- Church: Ukrainian Greek Catholic Church
- Appointed: July 14, 1961
- In office: October 26, 1961 - March 28, 1980
- Successor: Innocent Lotocky, O.S.B.M.

Orders
- Ordination: September 27, 1945
- Consecration: October 26, 1961 by Ambrozij Andrew Senyshyn, O.S.B.M.

Personal details
- Born: July 31, 1919 Chicago, Illinois
- Died: March 28, 1980 (aged 60) Chicago, Illinois

= Jaroslav Gabro =

Jaroslav Gabro (July 31, 1919 - March 28, 1980) was an American Catholic prelate who served as the first Eparch of Chicago from 1961 to 1980.

==Biography==
Born in Chicago, Illinois Gabro was ordained a priest for the Apostolic Exarchate of United States of America on September 27, 1945. Pope John XXIII named him as the bishop of St.
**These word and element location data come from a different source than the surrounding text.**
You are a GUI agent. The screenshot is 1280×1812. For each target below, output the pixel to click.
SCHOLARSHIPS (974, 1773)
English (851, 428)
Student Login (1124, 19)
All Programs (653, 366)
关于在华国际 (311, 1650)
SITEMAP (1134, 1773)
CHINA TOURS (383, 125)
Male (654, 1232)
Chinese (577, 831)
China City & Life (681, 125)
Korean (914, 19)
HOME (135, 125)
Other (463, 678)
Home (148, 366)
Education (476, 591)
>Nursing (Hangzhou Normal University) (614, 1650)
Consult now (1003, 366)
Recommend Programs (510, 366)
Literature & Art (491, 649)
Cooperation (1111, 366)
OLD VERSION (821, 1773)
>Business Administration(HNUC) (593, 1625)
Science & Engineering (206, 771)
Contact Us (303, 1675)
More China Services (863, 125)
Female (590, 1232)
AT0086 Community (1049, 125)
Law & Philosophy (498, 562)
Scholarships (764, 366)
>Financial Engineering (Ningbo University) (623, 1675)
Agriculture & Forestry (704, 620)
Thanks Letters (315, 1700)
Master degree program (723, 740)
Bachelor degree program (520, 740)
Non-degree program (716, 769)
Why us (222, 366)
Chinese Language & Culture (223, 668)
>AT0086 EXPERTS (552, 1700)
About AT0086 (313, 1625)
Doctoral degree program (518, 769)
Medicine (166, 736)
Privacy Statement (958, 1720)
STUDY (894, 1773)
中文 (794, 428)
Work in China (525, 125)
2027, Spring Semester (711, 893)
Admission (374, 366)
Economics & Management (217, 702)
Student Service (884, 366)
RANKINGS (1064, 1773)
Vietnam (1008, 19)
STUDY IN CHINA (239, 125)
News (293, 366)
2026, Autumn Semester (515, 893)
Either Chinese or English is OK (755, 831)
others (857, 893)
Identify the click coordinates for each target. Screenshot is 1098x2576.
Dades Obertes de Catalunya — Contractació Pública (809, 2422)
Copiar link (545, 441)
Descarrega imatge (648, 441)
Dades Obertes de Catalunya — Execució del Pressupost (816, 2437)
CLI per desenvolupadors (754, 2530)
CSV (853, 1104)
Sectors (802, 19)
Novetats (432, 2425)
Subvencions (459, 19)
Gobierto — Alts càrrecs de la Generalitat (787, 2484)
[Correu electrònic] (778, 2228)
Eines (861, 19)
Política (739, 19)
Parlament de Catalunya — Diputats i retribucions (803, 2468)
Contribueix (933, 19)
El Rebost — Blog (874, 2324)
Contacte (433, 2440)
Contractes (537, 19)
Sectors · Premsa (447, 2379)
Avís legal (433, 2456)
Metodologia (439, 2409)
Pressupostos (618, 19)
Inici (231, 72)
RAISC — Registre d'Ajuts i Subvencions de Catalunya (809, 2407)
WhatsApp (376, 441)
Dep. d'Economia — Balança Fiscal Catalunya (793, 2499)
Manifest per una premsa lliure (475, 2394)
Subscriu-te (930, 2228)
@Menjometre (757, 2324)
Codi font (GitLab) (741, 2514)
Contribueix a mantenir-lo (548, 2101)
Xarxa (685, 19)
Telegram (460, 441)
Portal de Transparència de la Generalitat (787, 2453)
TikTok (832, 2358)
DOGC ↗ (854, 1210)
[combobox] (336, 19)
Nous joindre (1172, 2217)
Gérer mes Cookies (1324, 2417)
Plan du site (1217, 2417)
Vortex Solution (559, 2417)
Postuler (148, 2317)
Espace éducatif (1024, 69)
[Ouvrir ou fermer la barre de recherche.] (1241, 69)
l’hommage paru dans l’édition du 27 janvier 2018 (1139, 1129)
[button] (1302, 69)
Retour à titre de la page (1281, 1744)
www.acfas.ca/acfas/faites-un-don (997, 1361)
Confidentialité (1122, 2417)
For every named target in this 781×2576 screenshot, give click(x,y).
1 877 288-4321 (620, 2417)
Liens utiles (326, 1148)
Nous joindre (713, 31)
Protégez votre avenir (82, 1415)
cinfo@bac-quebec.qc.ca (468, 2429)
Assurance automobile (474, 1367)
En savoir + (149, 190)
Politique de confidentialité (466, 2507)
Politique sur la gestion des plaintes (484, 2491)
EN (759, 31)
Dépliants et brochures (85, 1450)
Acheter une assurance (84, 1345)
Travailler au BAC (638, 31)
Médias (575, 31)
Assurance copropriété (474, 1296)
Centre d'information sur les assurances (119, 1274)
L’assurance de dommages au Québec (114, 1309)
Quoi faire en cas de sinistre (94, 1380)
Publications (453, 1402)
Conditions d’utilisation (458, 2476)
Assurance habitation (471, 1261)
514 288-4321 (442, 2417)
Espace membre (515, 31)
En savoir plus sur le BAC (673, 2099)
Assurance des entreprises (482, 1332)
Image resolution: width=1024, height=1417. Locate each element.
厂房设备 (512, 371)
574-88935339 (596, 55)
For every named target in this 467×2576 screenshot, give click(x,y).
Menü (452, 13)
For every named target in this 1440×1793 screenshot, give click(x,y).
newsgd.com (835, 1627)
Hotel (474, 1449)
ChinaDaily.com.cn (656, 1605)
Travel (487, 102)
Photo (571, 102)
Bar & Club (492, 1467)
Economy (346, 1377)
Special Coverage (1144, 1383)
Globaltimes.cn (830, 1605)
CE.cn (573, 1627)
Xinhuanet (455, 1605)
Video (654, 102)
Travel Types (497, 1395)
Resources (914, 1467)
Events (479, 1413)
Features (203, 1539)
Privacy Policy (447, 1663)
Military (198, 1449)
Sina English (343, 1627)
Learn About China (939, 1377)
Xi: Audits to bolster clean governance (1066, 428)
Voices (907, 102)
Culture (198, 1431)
Nicholas of Chicago on July 14, 1961. He was ordained a bishop by Archbishop Ambrozij Andrew Senyshyn, O.S.B.M. of Philadelphia on October 26, 1961. The principal co-consecrators were Bishop Isidore Borecky of Toronto and Bishop Joseph M. Schmondiuk of Stamford. He attended all four sessions of the Second Vatican Council (1962-1965). Gabro served the eparchy as its bishop until his death on March 28, 1980, at the age of 60.